PROVIDED PASSAGE —
Cons: Materials aren't developed to help kids learn the concepts most commonly taught in high school physics classrooms.
Bottom Line: Fun physics news can be a nice extension for some students, but content might not be as helpful in supporting physics curriculum.
Teachers can use Physics Central to find reading material that isn't available in physics textbooks. The scientific and technical text provided can be used to address the Common Core Reading Standards for Science Subjects. Actual excerpts from certain popular fiction and nonfiction books might get some kids fired up about the subject matter. Teachers can stay on top of current news in the discipline by checking out the Physics Buzz Blog. If you are using the site as a class, carefully monitor student activity. Physics Central is monitored, and some posts are taken down by the site administrator. However, kids can publish anonymous replies to posts, an option they may exploit by writing disrespectful entries.
Physics Central highlights the fun and interesting parts of physics. The site provides a broad variety of resources including pictures, physicist biographies, podcasts, and video clips. The Physics Buzz Blog describes the current developments in the world of Physics. A section called “Ask & Experiment” gives descriptions of basic Physics activities that can be done in the classroom or at home. Examples include: Skull Galaxies, where you can view an X-ray image and read a description of the Perseus Galaxy Cluster; Weightlessness in Movies, where you can listen to a podcast about how weightlessness is simulated; and Crash Reconstruction Physics, where you can read an article about the ways physics is used in legal proceedings.

WHAT THIS EXERCISE ASKS —
**A.** What does the section called “Ask & Experiment” offer, according to the Physics Central review?
**B.** Reproduce the part of the Physics Central review starting at "Cons: Materials aren't" and ending at "supporting physics curriculum.".
**C.** Resume the Physics Central review after its last sentence and keep writing in the same manner.

STORED RECORDS —
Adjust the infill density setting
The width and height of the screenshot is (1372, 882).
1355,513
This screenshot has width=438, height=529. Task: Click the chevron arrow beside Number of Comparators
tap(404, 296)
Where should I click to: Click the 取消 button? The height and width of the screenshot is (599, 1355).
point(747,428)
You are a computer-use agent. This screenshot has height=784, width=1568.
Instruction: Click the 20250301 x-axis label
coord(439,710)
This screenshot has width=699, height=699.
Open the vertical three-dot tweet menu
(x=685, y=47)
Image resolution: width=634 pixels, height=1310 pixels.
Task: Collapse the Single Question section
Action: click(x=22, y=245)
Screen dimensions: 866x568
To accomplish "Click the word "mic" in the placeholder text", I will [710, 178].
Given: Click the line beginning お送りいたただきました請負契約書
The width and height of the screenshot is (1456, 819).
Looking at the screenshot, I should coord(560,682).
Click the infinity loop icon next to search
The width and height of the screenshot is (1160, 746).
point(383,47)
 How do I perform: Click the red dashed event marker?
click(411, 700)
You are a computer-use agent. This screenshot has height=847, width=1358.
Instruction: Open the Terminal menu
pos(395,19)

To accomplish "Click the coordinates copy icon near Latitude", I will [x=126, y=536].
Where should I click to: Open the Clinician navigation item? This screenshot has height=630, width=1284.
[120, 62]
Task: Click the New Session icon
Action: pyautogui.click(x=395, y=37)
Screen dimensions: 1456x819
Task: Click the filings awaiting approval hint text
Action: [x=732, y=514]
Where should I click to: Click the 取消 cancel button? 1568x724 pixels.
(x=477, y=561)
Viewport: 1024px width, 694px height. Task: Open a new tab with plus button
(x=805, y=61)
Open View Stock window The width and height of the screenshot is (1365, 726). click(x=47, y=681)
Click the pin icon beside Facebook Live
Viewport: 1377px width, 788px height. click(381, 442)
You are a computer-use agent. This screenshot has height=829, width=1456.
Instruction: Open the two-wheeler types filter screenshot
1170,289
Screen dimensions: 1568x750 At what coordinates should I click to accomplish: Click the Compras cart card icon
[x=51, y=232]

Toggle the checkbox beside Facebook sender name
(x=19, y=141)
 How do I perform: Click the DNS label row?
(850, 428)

OUTPUTS BY TASK —
**A.** It gives descriptions of basic physics activities that can be done in the classroom or at home.

**B.**
Cons: Materials aren't developed to help kids learn the concepts most commonly taught in high school physics classrooms.
Bottom Line: Fun physics news can be a nice extension for some students, but content might not be as helpful in supporting physics curriculum.

**C.**
Some resources on the site are not clearly linked to physics curriculum. For example, a podcast called "Gauss’s Missing Brain” tells the story of a famous mathematician's brain that was misplaced after he died. Though it's an interesting story about the physiology of genius, it's not that useful in a physics classroom. This problem appears in some of the Physics Quest activities, as well. For example, Go with the Flow examines the reasons Michael Phelps swims so fast, asking the question “Which shapes are more hydrodynamic?” While this topic may interest kids, it is not a crucial learning point for high school physics students. Many activities seem geared more toward middle school science students than high school students.
Overall, the Physics Central site is well organized. Users can click on a major topic in physics and see a broad variety of resources. The highlight of the site is the Writers Gallery, which provides excerpts from popular physics-related books. This can be helpful when looking for authentic, non-standard texts for student reading.